WHAT THIS TASK INVOLVES: Once you find the line with "映画 (170, 1287)" in the entries below, return exactly every line from it through the line with "女友達 (440, 1080)".

[Opening MATERIAL FOR THE TASK section]

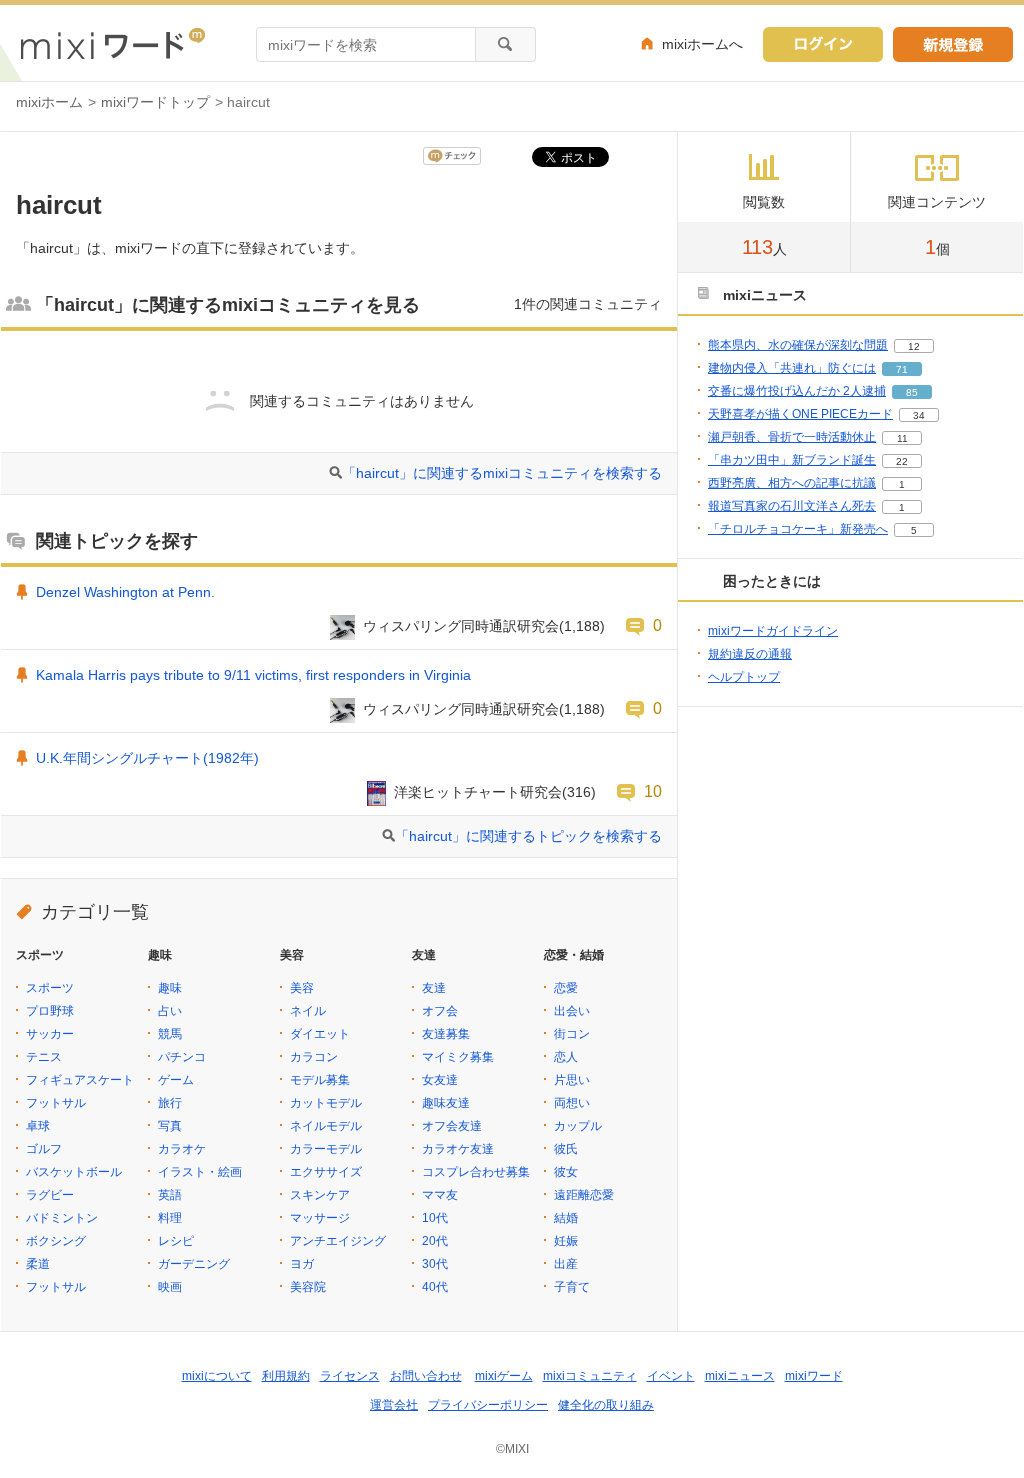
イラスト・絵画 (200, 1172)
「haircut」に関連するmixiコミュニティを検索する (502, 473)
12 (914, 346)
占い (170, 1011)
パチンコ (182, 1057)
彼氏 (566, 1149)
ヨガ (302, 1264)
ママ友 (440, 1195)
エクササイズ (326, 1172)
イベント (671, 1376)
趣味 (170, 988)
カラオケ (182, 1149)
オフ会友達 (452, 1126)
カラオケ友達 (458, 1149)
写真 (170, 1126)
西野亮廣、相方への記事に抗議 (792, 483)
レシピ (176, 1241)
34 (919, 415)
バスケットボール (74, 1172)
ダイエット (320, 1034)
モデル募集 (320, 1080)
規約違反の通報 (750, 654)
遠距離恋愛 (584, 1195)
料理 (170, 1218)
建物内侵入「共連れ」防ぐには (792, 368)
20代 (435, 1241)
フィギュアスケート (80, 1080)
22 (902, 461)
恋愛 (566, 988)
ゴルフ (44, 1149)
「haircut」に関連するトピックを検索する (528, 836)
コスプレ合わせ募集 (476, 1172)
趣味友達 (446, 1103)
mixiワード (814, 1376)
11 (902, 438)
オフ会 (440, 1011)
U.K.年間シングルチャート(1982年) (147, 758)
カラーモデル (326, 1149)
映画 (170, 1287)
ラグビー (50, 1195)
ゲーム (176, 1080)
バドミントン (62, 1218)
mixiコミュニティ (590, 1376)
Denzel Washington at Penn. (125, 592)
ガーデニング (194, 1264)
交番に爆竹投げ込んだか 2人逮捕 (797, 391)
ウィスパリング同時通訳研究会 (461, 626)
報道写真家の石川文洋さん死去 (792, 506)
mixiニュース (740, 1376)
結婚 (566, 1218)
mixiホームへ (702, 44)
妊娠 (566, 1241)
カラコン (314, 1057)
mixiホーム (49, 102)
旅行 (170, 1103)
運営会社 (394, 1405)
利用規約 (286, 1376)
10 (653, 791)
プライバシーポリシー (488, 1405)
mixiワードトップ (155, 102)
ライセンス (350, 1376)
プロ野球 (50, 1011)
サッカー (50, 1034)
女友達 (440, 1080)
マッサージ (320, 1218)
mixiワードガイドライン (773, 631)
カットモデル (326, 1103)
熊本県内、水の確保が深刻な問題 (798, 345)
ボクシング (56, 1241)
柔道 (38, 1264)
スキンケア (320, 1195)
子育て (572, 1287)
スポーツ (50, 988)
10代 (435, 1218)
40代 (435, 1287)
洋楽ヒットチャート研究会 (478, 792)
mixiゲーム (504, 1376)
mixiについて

[Closing MATERIAL FOR THE TASK section]
[Opening MATERIAL FOR THE TASK section]

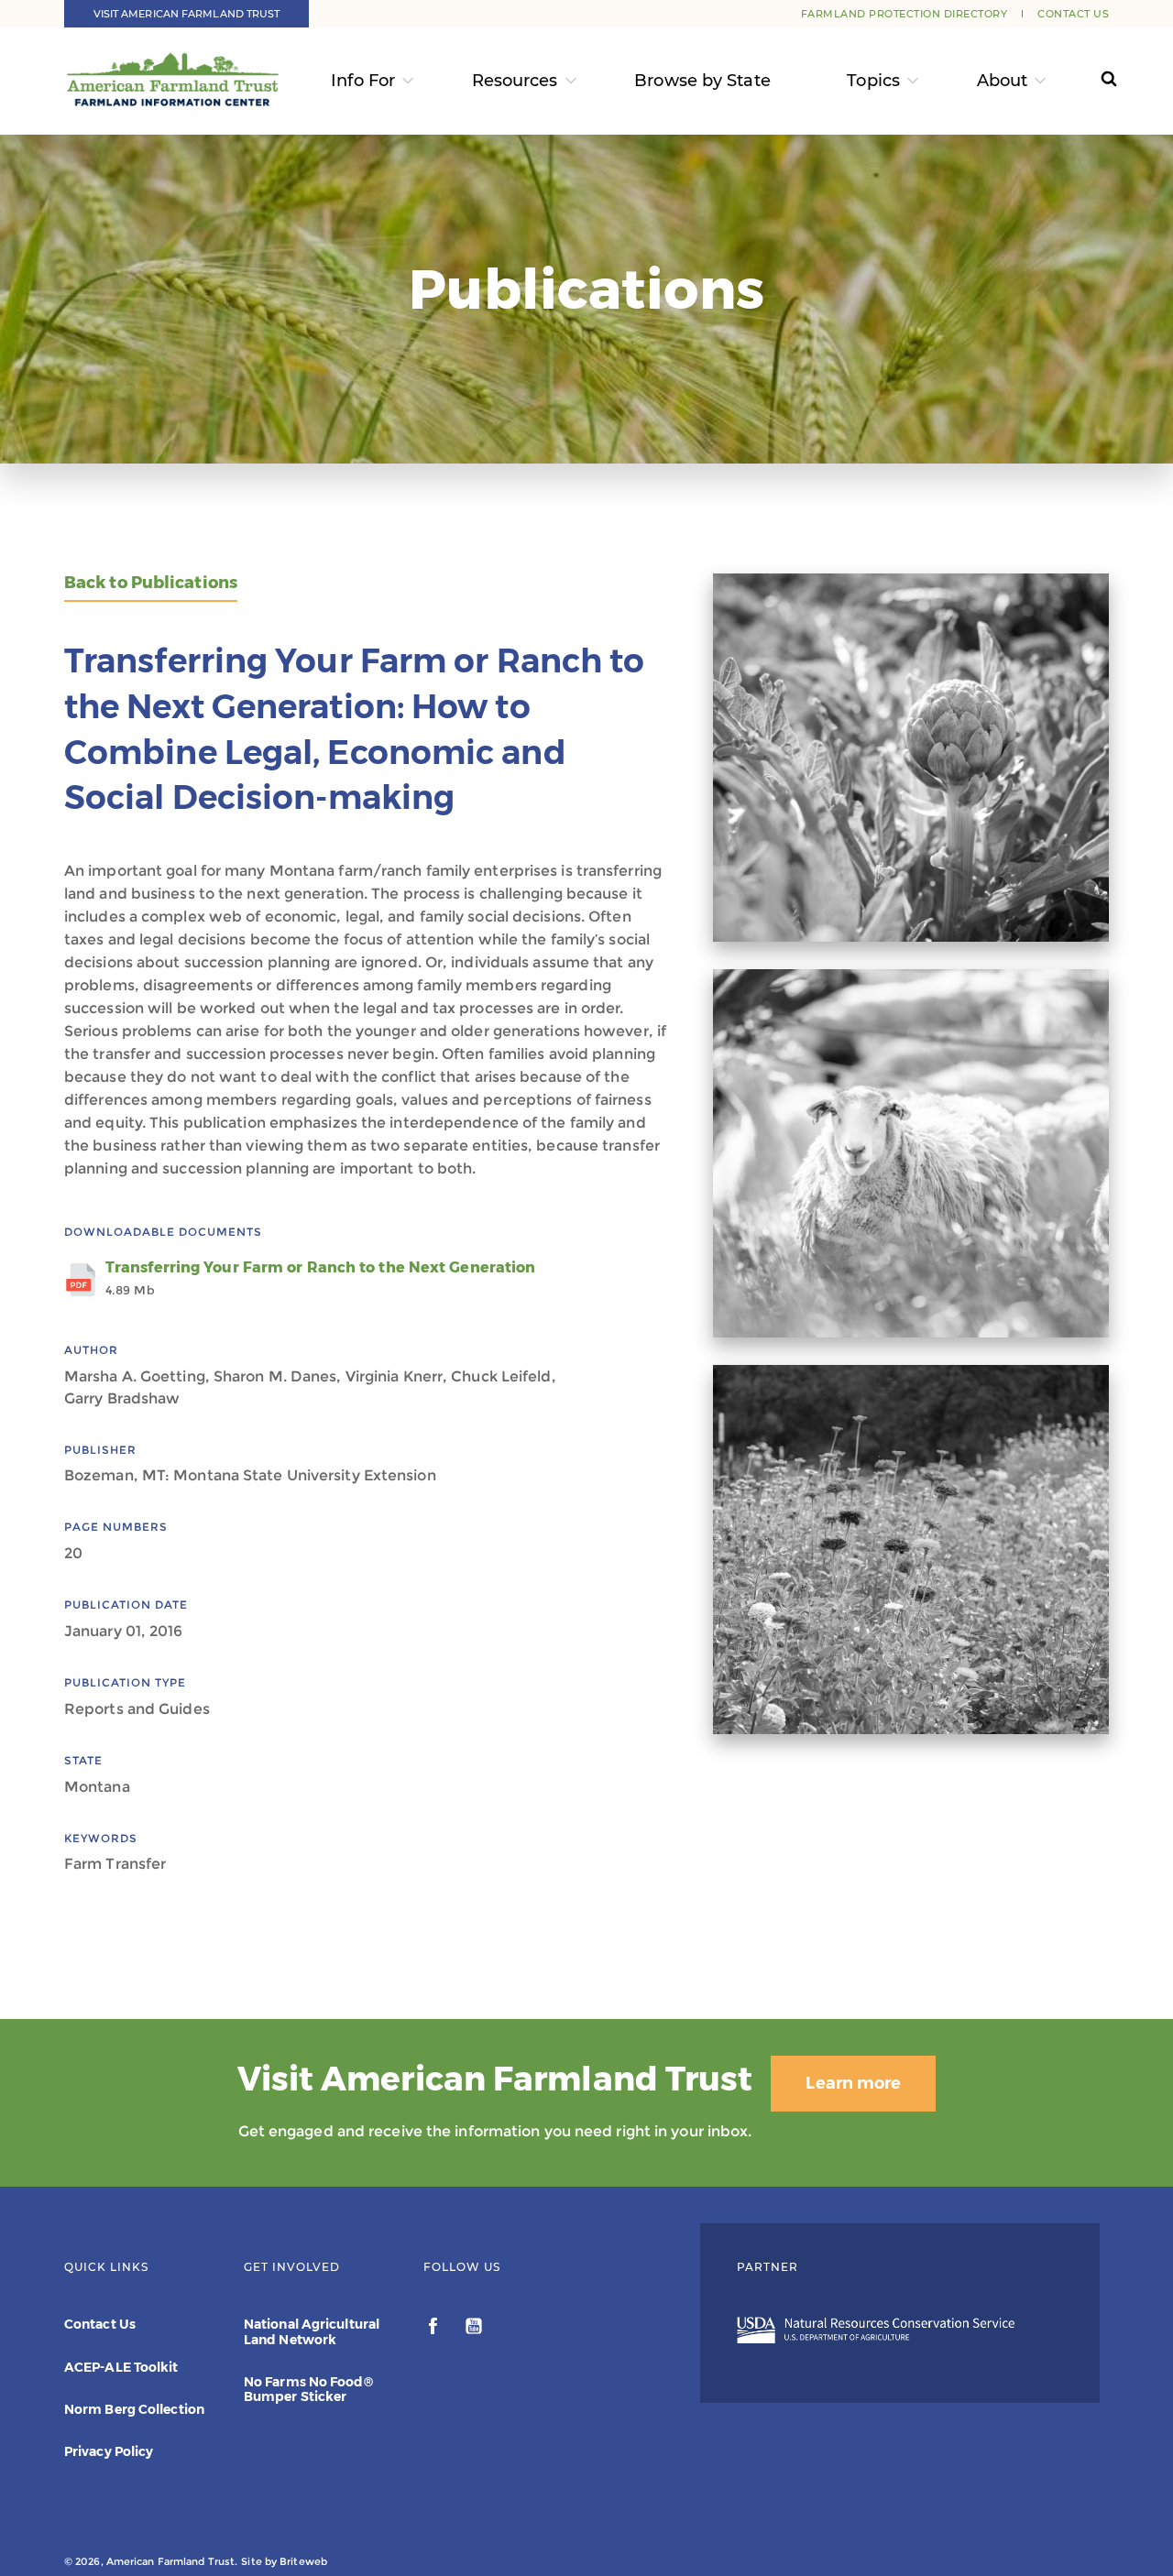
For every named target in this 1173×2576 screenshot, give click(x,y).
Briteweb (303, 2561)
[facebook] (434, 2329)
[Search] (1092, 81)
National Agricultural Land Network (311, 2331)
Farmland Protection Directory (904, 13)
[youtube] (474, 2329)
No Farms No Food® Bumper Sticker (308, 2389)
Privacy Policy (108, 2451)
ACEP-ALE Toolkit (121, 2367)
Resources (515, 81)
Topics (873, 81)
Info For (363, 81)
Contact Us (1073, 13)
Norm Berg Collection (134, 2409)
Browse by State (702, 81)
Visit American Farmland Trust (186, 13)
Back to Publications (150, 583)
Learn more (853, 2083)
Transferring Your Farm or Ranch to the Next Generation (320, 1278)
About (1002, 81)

[Closing MATERIAL FOR THE TASK section]

RESULT FOR THIS EXERCISE:
映画 (170, 1287)
ラグビー (50, 1195)
ゲーム (176, 1080)
バドミントン (62, 1218)
mixiコミュニティ (590, 1376)
Denzel Washington at Penn. (125, 592)
ガーデニング (194, 1264)
交番に爆竹投げ込んだか 2人逮捕 (797, 391)
ウィスパリング同時通訳研究会 (461, 626)
報道写真家の石川文洋さん死去 (792, 506)
mixiニュース (740, 1376)
結婚 (566, 1218)
mixiホームへ (702, 44)
妊娠 (566, 1241)
カラコン (314, 1057)
mixiホーム (49, 102)
旅行 (170, 1103)
運営会社 (394, 1405)
利用規約 (286, 1376)
10 (653, 791)
プライバシーポリシー (488, 1405)
mixiワードトップ (155, 102)
ライセンス (350, 1376)
プロ野球 (50, 1011)
サッカー (50, 1034)
女友達 (440, 1080)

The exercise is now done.